> [DATA SHOWN]:
......
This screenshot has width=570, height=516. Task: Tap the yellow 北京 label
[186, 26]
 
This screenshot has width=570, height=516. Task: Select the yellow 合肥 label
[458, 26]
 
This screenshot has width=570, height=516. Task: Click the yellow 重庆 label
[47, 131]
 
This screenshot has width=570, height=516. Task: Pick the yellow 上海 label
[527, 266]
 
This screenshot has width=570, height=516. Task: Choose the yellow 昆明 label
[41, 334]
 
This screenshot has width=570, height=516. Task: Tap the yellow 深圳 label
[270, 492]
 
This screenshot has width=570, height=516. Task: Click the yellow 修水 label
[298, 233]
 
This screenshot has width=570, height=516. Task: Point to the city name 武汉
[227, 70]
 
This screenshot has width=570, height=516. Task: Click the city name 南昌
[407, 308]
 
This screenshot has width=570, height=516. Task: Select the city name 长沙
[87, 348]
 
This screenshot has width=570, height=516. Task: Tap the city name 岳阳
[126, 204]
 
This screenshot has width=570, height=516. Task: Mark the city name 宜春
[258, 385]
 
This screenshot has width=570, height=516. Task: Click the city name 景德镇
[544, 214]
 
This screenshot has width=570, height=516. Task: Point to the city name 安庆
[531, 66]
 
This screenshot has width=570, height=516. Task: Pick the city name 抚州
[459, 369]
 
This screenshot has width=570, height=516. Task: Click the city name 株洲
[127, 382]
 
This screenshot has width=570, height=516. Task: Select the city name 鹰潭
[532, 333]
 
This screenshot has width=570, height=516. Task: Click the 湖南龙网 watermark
......
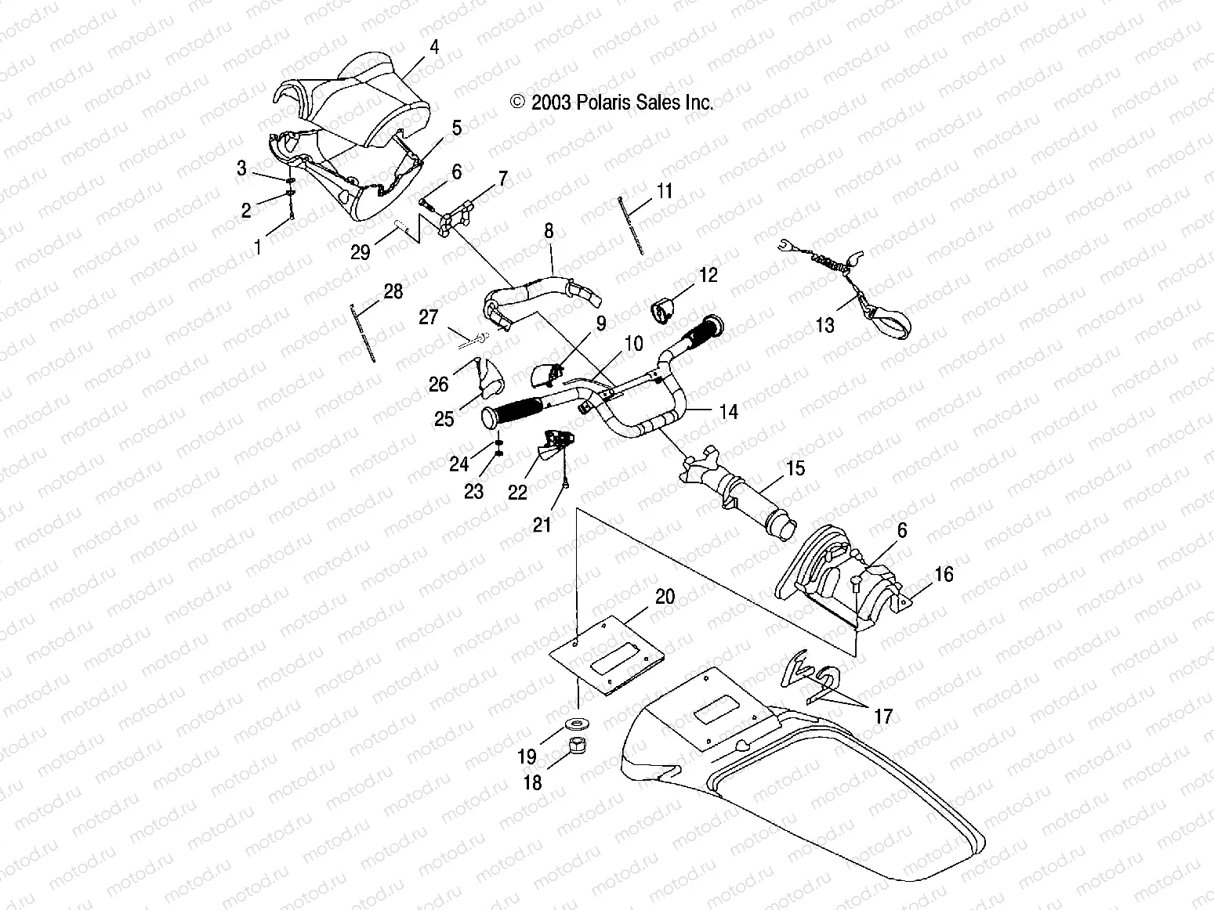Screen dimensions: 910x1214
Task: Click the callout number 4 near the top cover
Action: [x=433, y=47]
......
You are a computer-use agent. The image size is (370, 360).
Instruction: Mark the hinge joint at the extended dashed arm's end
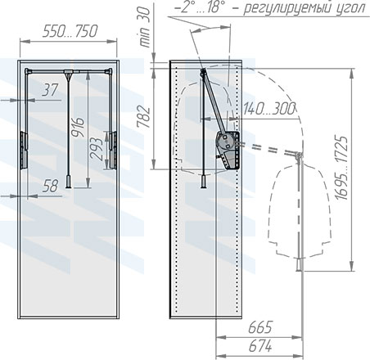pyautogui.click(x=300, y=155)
......
Reproduce the entries from the line with "Screen dimensions: 910x1214" to the line with "Action: [x=433, y=47]", both lines included, and leave the pictures out of your answer.

Screen dimensions: 910x1214
Task: Click the callout number 4 near the top cover
Action: [x=433, y=47]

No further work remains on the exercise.